EXTRAIT:
Vous connaissez assurément, si vous aimez Shakespeare, ce cri célèbre sorti du fond du cœur enragé du roi Richard III qui, sur le champ de bataille, ayant perdu sa monture et voulant vaincre absolument son dernier ennemi, hurla de toutes ses forces: « un cheval, un cheval, mon royaume pour un cheval ».
Vous connaissez aussi, certainement, l’allégorie de la grenouille que je rappelle : si vous mettez un batracien dans un récipient rempli d’eau froid et que vous mettez le tout sur le feu, le batracien y restera jusqu’à ce que mort s’ensuive, alors que s’il est mis directement dans de l’eau chaude, le crapaud saute et sauve sa peau.
Il est évident que si d’aventure un homme se trouve perdu dans le désert, riche mais sans eau et menacé de mourir, il crierait du même cri que le roi Richard III: De l’eau, de l’eau, ma richesse, toute ma richesse, pour un peu d’eau? En effet, mort, à quoi lui servirait sa richesse ?
Il est trop exagéré de ma part de comparer l’eau à Internet et à ses applications. Je sais qu’on peut survivre biologiquement au second et qu’on ne survit pas plus de quelques jours à la seconde.
Mais n’empêche qu’il est devenu incontestable que notre dépendance à cette technologie exceptionnelle est totale et que ni les individus, ni les entreprises, ni les institutions, ni les États ne peuvent s’en passer et qu’une panne générale et universelle de quelques jours peut ramener l’homme à ses âges les plus reculés.

DONNÉES À EXAMINER:
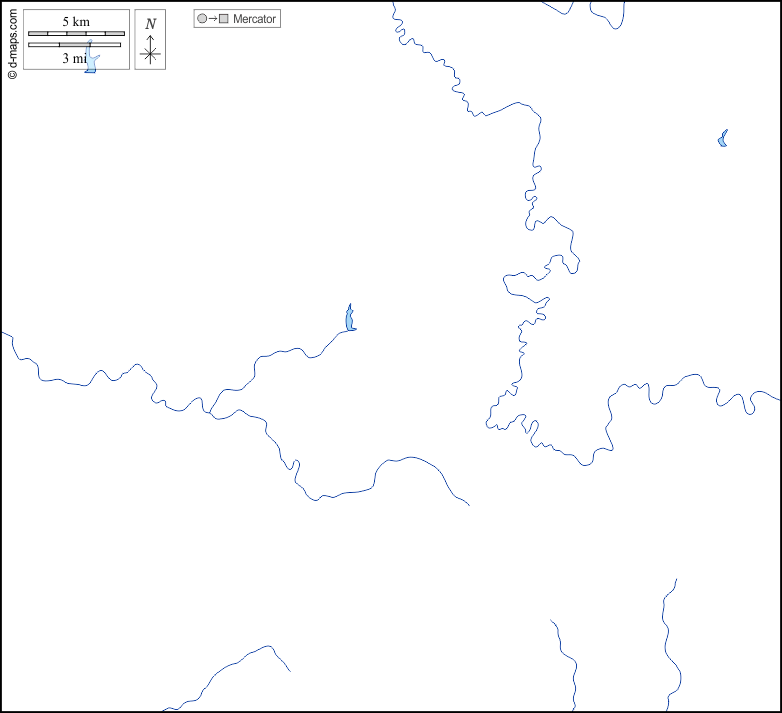The image size is (782, 713).
Task: Select the small lake in the map center
Action: tap(350, 320)
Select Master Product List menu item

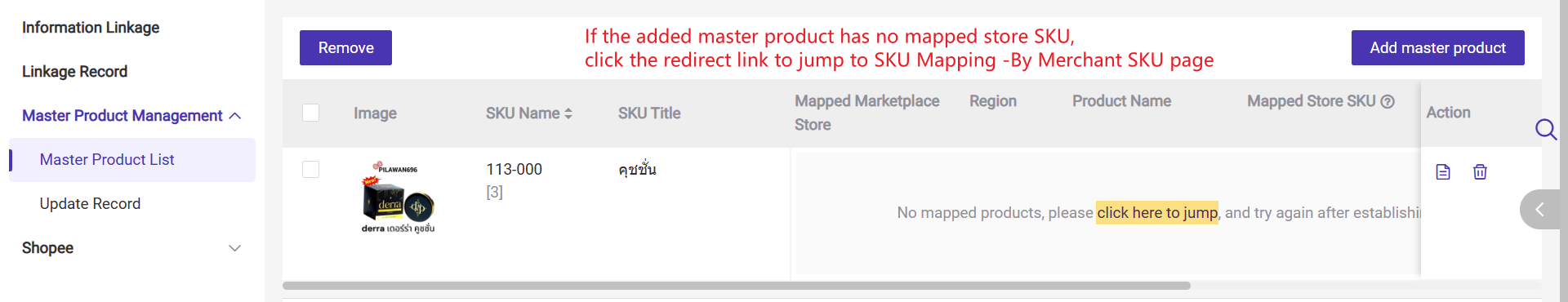[x=132, y=160]
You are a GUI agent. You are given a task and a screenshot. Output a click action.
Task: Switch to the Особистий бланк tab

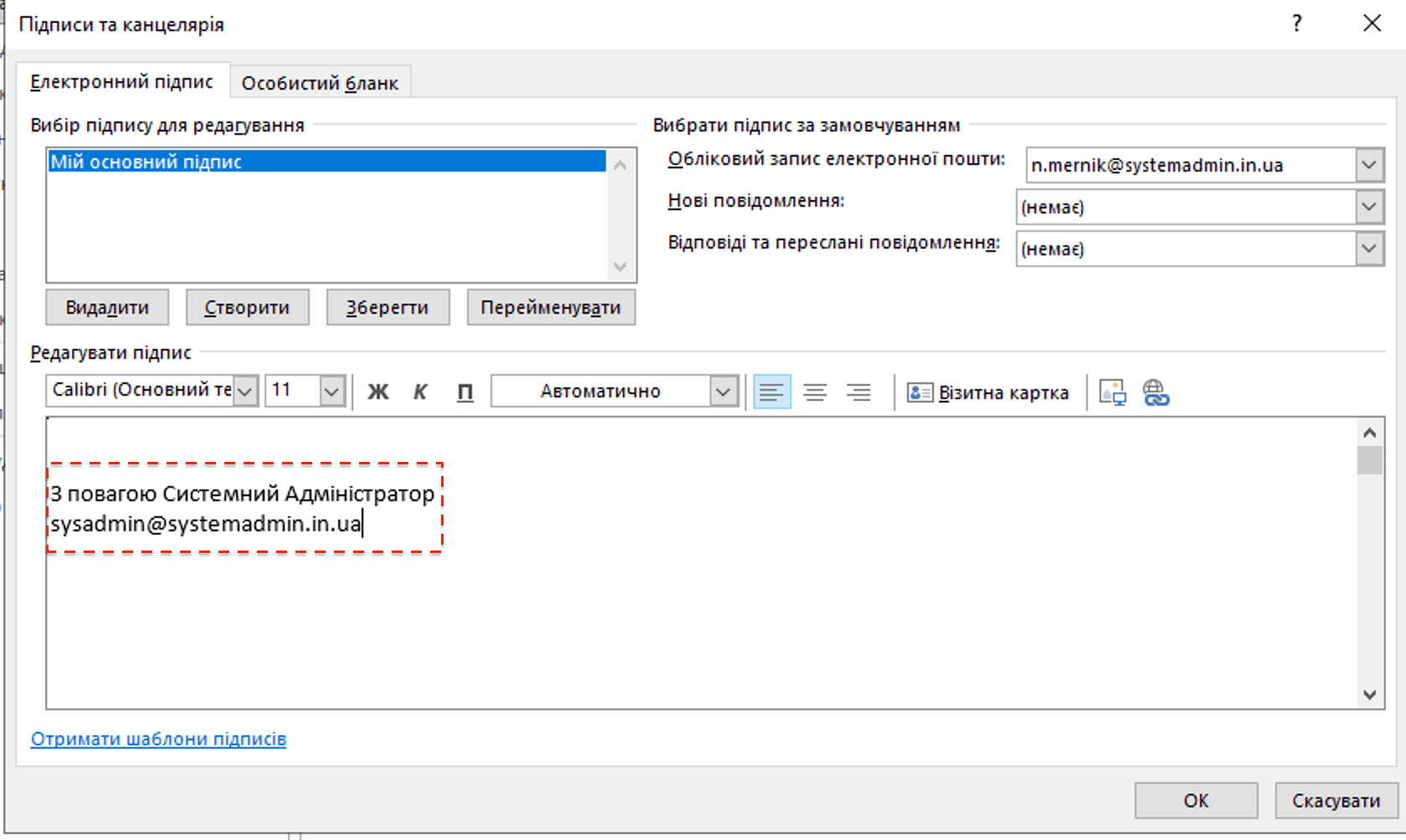pyautogui.click(x=320, y=83)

EXERCICES À FAIRE:
[A] Résumez en une ou deux phrases le paragraphe de l'extrait qui commence par « Mais n'empêche qu'il est devenu incontestable », sans perdre ses faits principaux.
[B] Dans l'extrait, quel cri le roi Richard III pousse-t-il sur le champ de bataille ?
[C] Reprenez l'extrait sur notre dépendance à Internet et écrivez la suite de sa dernière phrase.

CORRIGÉ DE L'EXERCICE:
[A] Notre dépendance à cette technologie est désormais totale : ni les individus, ni les entreprises, ni les institutions, ni les États ne peuvent s'en passer. Une panne générale de quelques jours pourrait ramener l'homme à ses âges les plus reculés.

[B] Il hurle : « un cheval, un cheval, mon royaume pour un cheval ».

[C]
Il faut reconnaître qu’il y’a du batracien en chacun de nous. Nous aussi, tels des crapauds, nous nous sommes laissés prendre dans le piège de l’eau tiède qui, c’est vrai, nous a sauvé de la froideur glacée mais qui, en même temps, nous a mené par petit degré jusqu’à l’ébullition mortelle. Peut-être valait-il mieux pour nous sauter à temps du récipient comme ont su le faire quelques sages qui ont boudé les réseaux sociaux et minimiser l’usage du clavier pour préserver leur liberté. Je pense particulièrement à l’écrivain errant et amoureux de la nature plus que des hommes, Sylvain Tesson l’homme libre et heureux.
Nous voici pris dans la nasse. Nous voici aboutis à vivre une vie à moitié réelle et à moitié virtuelle. Une vie qui, de plus en plus, a tendance à se virtualiser à outrance. Une vie qui, petit a petit, est devenue tellement connectée qu’elle ne peut résister à une déconnexion définitive. Une vie dont les dieux se multiplient et se font les guerres. Une vie trop fragile ou les guerres cybernétiques sont aussi menaçante et aussi dévastatrices que les guerres conventionnelles.
Nous sommes dans le récipient d’eau chaude. Nous n’avons pas sauté à temps. Et si on nous prive d’internet et de nos réseaux, nous crierons nous aussi..comme des fous du roi : internet, internet, mon royaume pour internet.